Mingwei Xu1, Samuel W K Wong1, Peijun Sang1
1Department of Statistics and Actuarial Science, University of Waterloo, Waterloo, ON N2L 3G1, Canada.
This study introduces a Bayesian hierarchical collocation method for identifying complex systems modeled by ordinary differential equations (ODEs). The approach enhances uncertainty quantification in parameter estimation from noisy time-course data.
Area of Science:
- Dynamical systems modeling
- Computational mathematics
- Statistical inference
Background:
- Ordinary differential equations (ODEs) are crucial for modeling complex system dynamics.
- Existing frequentist methods struggle with uncertainty quantification in parameter estimation for high-dimensional sparse ODEs.
- Noisy time-course data presents challenges for accurate system structure identification.
Purpose of the Study:
- To develop a Bayesian hierarchical collocation method for improved uncertainty quantification in ODE modeling.

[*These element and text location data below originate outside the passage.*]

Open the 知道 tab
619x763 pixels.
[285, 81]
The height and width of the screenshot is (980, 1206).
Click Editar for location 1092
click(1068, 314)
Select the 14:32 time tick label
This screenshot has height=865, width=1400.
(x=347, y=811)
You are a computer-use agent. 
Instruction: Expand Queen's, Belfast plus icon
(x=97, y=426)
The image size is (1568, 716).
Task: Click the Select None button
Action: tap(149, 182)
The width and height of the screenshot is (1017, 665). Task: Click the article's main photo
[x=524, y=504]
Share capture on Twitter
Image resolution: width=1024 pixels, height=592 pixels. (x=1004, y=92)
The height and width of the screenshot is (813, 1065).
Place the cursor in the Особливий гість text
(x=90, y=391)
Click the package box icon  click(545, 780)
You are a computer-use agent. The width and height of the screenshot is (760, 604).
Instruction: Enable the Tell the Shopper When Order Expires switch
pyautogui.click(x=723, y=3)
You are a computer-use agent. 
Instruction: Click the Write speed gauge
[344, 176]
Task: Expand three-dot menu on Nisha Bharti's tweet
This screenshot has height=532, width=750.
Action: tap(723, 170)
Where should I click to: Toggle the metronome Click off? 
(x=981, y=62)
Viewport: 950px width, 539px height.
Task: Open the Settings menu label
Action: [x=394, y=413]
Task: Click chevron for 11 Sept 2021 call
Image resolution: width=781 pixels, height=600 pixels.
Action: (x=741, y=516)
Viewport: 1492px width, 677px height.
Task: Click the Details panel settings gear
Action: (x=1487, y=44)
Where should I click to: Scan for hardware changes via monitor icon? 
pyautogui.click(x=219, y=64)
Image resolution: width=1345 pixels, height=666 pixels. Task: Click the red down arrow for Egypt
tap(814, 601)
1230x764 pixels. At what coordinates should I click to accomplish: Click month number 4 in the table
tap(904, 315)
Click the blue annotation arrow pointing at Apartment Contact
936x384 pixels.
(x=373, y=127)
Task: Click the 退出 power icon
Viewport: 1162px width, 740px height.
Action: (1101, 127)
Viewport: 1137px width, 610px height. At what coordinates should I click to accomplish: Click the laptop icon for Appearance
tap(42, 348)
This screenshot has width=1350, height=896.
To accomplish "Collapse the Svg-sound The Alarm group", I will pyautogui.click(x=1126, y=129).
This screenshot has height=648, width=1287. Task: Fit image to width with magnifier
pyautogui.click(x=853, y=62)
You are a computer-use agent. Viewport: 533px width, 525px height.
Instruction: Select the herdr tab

- To enable simultaneous system identification and trajectory estimation from noisy data.
- To address limitations of frequentist approaches in parameter estimation uncertainty.
Main Methods:
- A Bayesian hierarchical collocation framework is proposed.
- The method integrates likelihood, ODE constraints, and a group-wise sparse penalty.
- It operates under an additive ODE model assumption.
Main Results:
- The proposed Bayesian method demonstrates favorable performance in simulation studies.
- It achieves better quantification of uncertainty compared to existing methods.
- Accurate system trajectories and additive components were recovered.
Conclusions:
- The Bayesian hierarchical collocation method offers a robust approach for ODE system identification.
- It effectively handles noisy time-course data and enhances uncertainty quantification.
- The methodology is applicable to real-world systems, such as gene regulatory networks.